Here's an idea, City of Portland: prove to me you can stay the heck outta my neighborhood with your patently moronic ideas. While you're at it, have the City's Dump Truck O' Cash deliver a load to my backyard. It's probably worn through Homer's Italian marble driveway anyway.
Posted by Anahit | October 11, 2005 7:45 AM
As bad as this giveaway is (and it is BAD), what really frosts my nards is the other story about Assurety NW moving from Gresham to Lents. So this is what the PDC is reduced to, stealing businesses from outlaying cities with huge subsidies?

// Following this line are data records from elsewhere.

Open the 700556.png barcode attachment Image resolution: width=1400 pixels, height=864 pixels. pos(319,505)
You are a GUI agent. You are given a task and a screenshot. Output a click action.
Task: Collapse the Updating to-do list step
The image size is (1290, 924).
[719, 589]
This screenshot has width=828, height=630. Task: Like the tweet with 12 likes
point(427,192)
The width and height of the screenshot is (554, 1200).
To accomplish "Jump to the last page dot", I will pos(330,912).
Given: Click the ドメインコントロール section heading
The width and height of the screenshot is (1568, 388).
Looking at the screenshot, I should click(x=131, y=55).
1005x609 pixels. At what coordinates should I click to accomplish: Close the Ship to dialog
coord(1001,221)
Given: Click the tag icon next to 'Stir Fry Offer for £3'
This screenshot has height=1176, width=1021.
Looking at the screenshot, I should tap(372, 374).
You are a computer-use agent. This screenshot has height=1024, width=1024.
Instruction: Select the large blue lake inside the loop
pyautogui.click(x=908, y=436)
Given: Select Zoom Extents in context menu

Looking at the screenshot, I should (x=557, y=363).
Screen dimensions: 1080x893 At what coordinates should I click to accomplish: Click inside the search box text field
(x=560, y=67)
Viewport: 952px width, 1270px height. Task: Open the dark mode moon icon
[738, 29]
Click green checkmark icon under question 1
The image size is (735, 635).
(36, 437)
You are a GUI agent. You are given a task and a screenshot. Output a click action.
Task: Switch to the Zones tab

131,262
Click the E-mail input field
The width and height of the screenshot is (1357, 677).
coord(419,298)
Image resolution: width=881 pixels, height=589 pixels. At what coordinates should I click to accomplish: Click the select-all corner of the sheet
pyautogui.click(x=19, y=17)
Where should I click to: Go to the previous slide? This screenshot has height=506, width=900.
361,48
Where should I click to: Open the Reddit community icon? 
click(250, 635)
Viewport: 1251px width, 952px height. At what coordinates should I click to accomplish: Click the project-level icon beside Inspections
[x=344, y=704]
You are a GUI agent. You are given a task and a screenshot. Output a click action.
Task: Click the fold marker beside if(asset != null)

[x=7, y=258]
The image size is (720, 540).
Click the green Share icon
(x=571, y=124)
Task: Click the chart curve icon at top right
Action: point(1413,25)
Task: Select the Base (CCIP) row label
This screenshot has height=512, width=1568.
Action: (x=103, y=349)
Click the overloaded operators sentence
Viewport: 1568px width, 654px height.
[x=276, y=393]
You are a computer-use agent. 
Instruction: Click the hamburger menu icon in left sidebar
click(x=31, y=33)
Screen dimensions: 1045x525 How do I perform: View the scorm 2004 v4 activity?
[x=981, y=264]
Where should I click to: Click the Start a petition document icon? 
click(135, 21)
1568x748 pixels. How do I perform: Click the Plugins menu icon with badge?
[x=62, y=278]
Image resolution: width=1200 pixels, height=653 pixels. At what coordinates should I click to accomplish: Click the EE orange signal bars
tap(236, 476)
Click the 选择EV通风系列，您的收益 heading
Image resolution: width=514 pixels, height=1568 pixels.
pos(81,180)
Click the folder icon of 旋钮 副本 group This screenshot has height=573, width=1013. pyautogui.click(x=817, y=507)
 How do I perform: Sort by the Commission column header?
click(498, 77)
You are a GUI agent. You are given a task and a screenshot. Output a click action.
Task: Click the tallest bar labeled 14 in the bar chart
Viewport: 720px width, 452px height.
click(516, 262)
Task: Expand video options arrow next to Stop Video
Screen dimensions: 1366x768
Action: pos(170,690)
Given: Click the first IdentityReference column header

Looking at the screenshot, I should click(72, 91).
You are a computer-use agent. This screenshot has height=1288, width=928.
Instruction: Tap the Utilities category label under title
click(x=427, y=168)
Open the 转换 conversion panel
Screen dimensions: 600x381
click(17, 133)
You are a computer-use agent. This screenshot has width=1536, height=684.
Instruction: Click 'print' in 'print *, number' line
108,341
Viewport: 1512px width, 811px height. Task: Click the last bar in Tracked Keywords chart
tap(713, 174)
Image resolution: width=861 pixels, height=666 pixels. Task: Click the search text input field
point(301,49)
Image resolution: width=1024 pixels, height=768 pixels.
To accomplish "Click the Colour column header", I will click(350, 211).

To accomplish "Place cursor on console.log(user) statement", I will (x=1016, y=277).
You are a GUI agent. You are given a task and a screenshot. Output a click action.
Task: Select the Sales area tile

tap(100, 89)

Someone please explain to me how moving their office 4 miles to the west helps the overall metro area at all? Did you see the terms? No payments on their loan for the first 5 years..... Buying the land at 2/3 of its market value... a $310k loan that becomes a grant... an agreement to lease space from Assurety if the project flops because no one REALLY wants to start new businesses in the area. While their current office on 182nd isn't exactly in the Garden of Eden, I wonder how happy their employees will be with in the inevitable rise in car prowls they'll experience parking near Felony Flats.
Posted by LK | October 11, 2005 8:35 AM
As a purely outside observer, it seems to me that in the past, PDC hired/contracted unqualified black people ostensibly to show a commitment to diversity. I don't think PDC was interested in whether the people they hired had any experience negotiating big commercial real estate deals with the objective of maximizing the benefit to the PDC/City/citizens. Heck, they still don't even care if their "managers" know how to manage!
I suspect that the PDC hired unqualified black people so that they could be manipulated: it sounds like PDC's negotiators were friends the lawyers on the other side, so they negotiated sweetheart deals and sold them to the black PDC management as urban redevelopment.
Since naysayers have to invoke race to call out this stinker scheme, nobody will ever do it. No real dealmakers want to join PDC becasue of this suffocating bureaucracy.